■ **Problem statement**: Drop every picture, then transcribe the remaining data exactly.
+++ Material for this task +++
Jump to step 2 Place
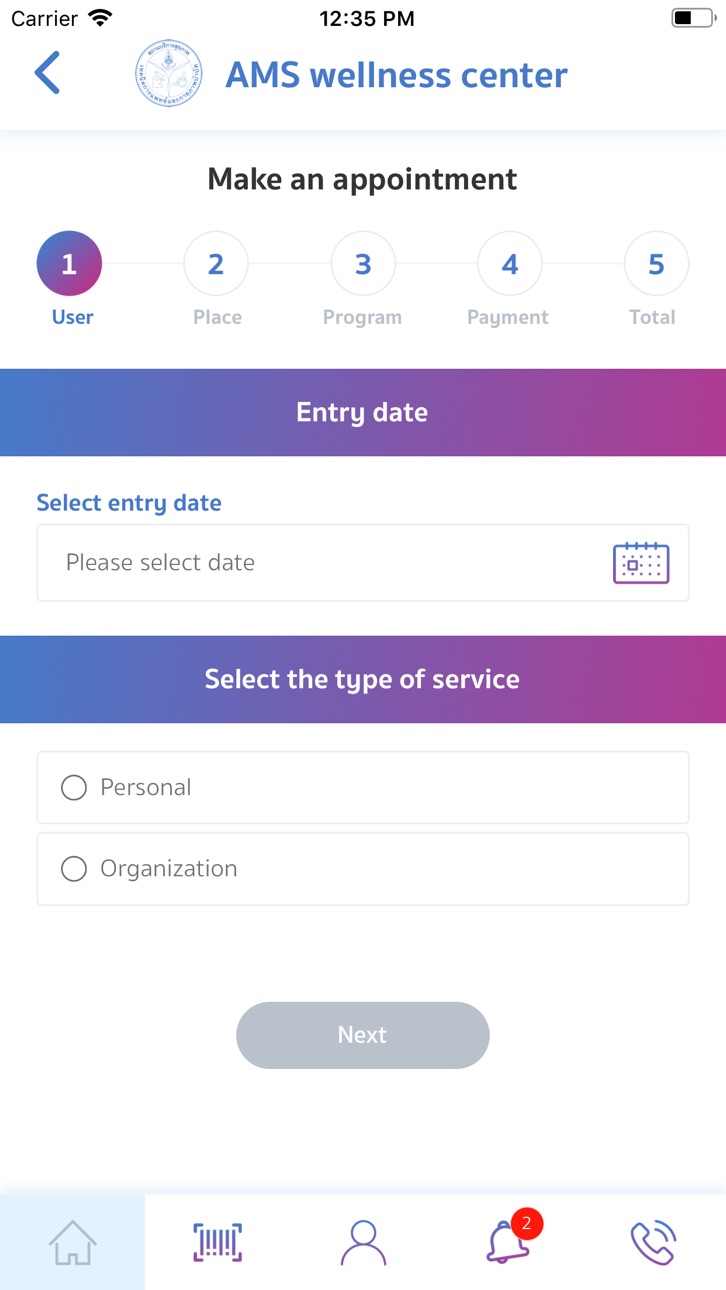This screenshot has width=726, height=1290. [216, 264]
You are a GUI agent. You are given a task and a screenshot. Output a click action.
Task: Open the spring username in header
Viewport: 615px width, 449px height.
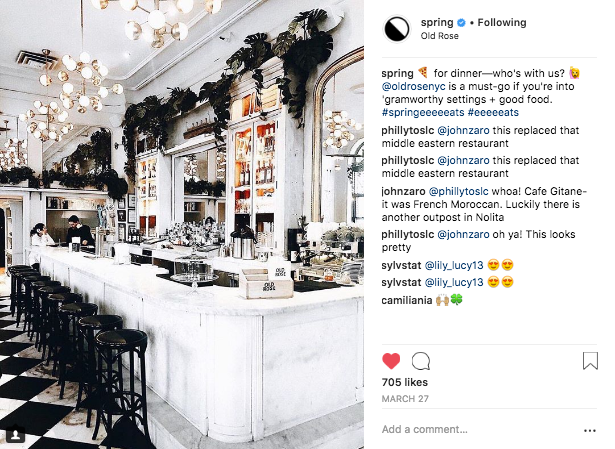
+++
■ **Solution**:
Jump to step 2 Place
This screenshot has width=726, height=1290. [216, 264]
You are a GUI agent. You are given a task and a screenshot. Output a click action.
Task: Open the spring username in header
Viewport: 615px width, 449px height.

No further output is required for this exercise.